§ **DATA LISTING**:
"""

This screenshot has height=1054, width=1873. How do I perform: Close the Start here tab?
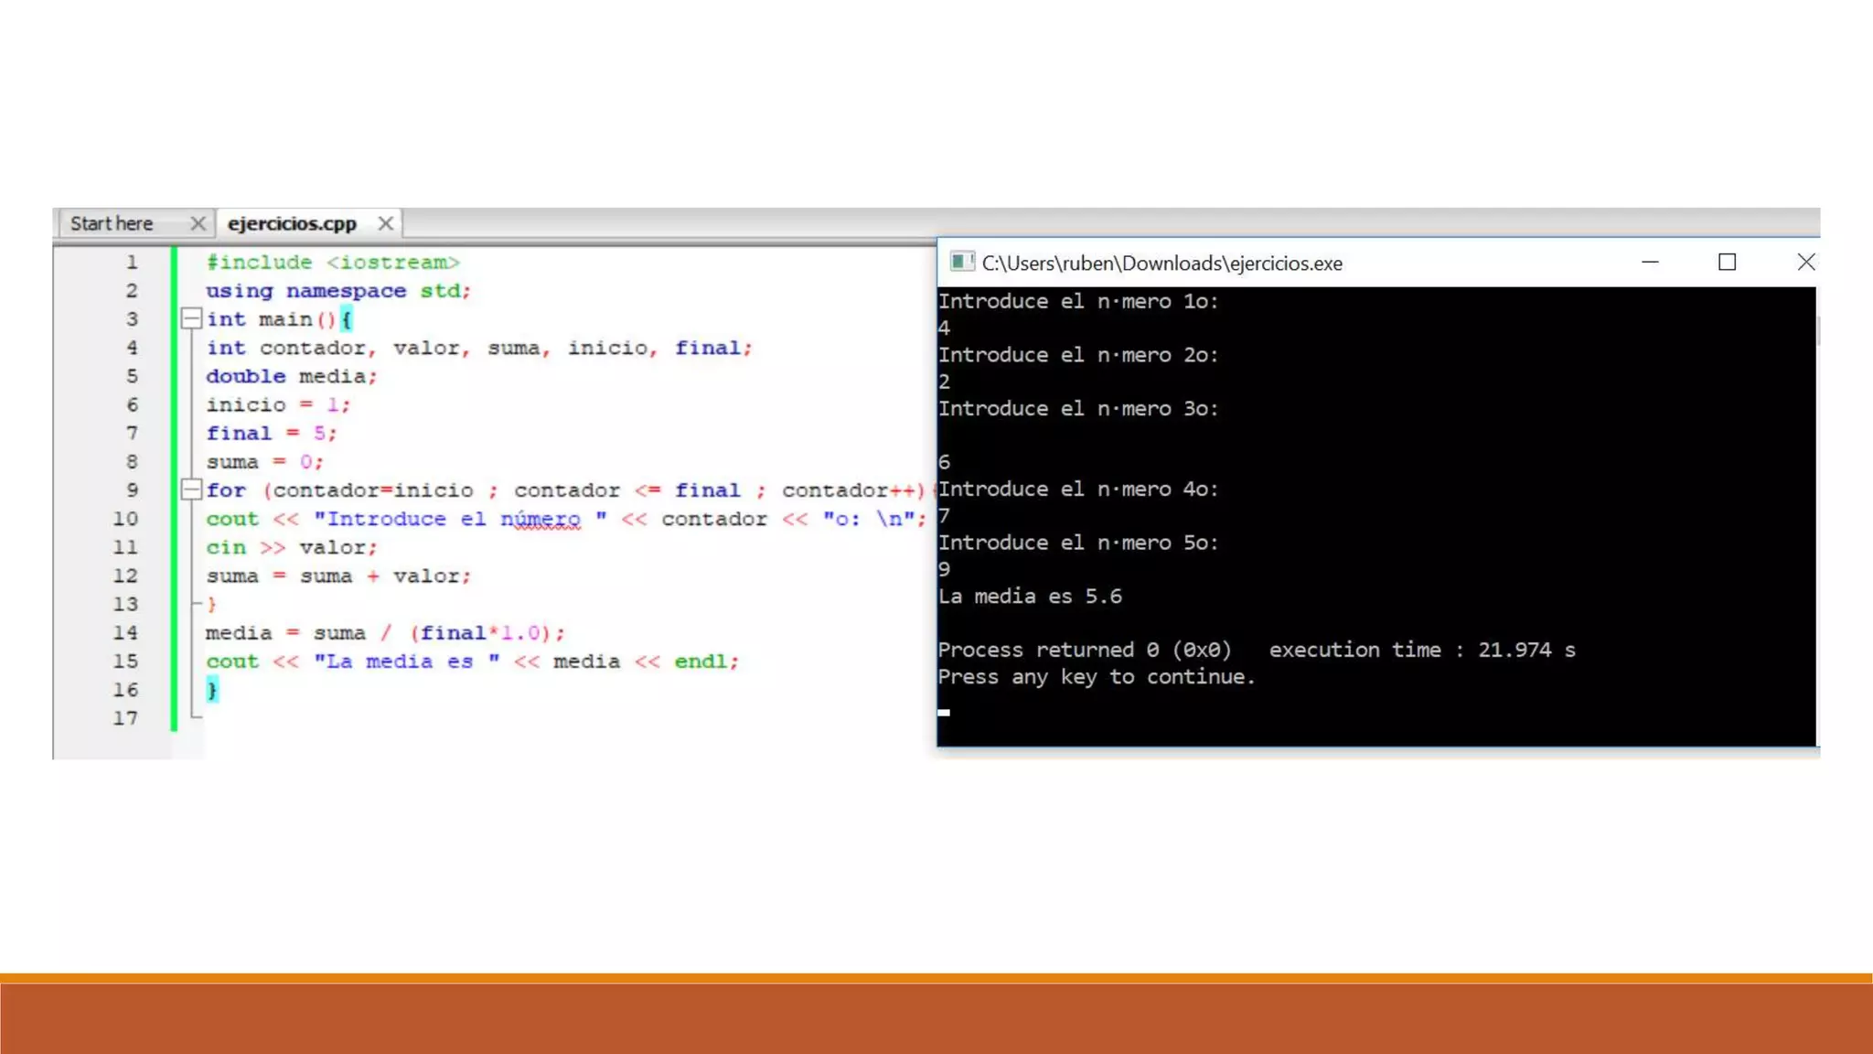[x=198, y=223]
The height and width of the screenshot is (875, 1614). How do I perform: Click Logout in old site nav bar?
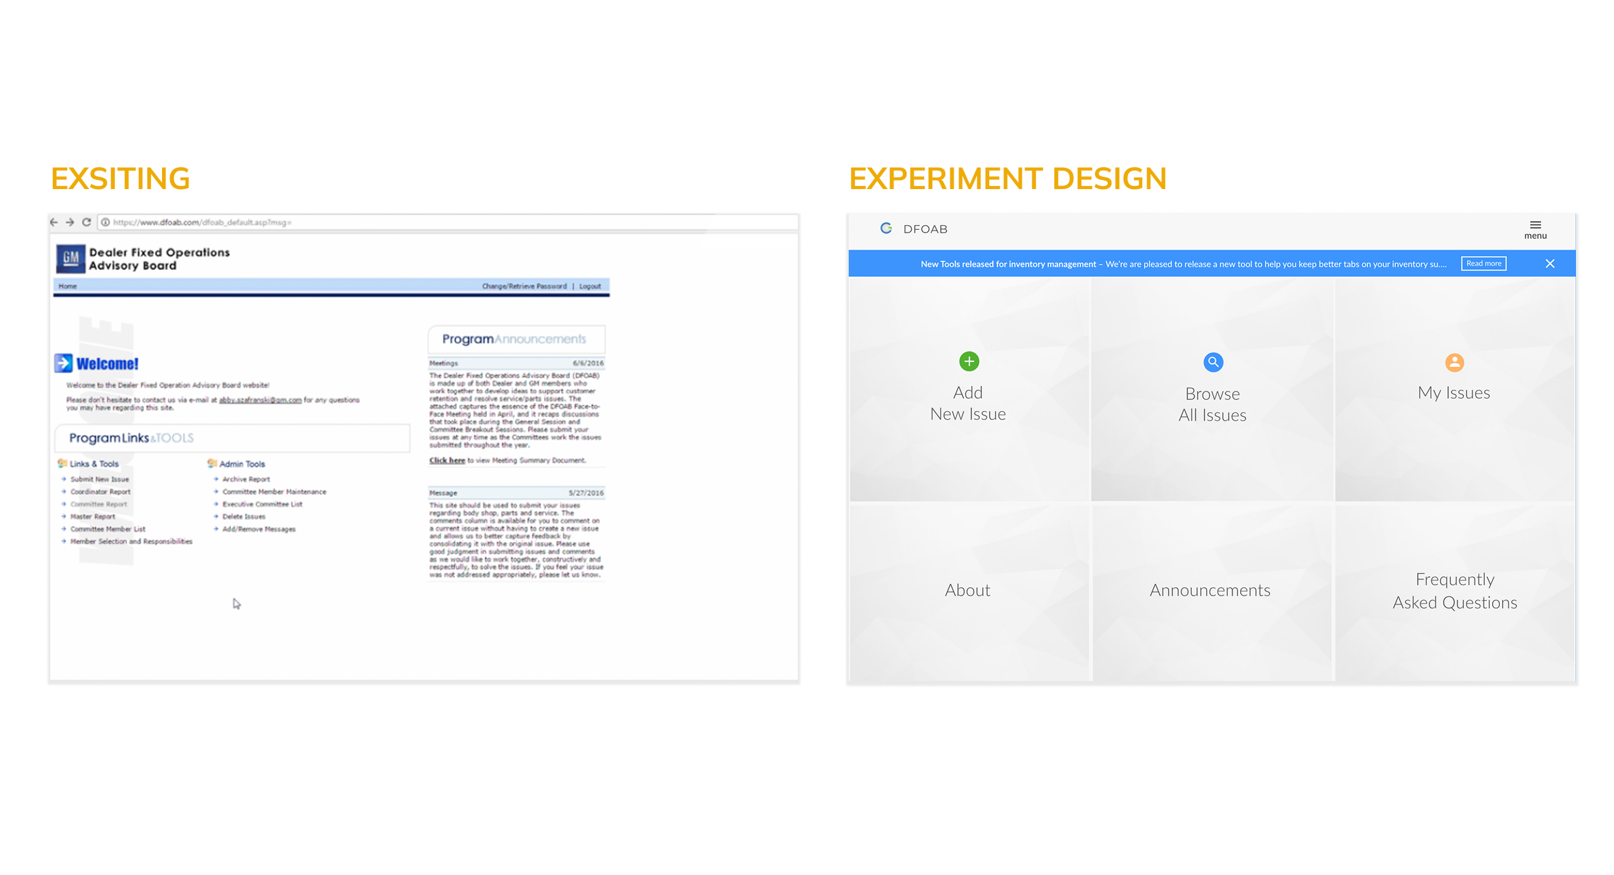[589, 286]
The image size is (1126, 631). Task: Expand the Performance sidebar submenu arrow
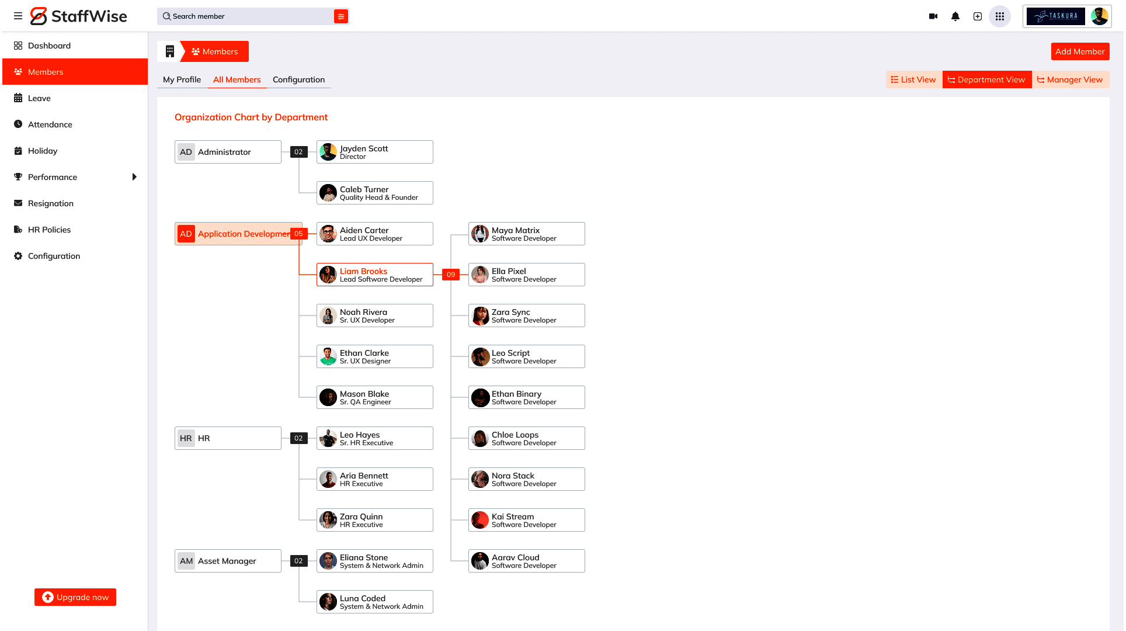tap(134, 177)
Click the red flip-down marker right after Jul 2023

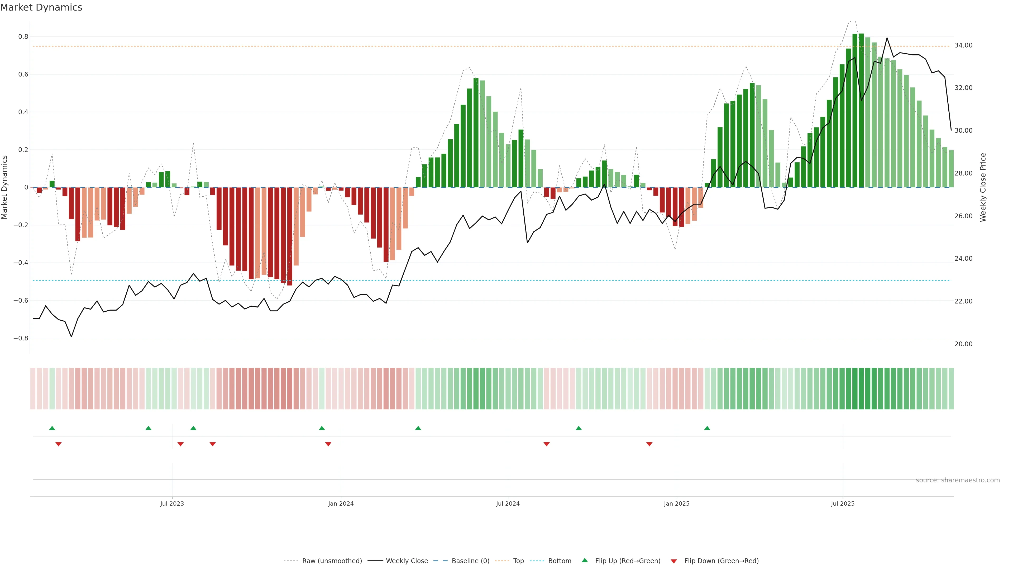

"""

§ **WORK ITEM**: With all pictures excluded, output exactly the lines from the one containing "The image size" through the final line of the entries, inclusive.

§ **ANSWER TO THE EXERCISE**:
The image size is (1126, 631). Task: Expand the Performance sidebar submenu arrow
tap(134, 177)
Click the red flip-down marker right after Jul 2023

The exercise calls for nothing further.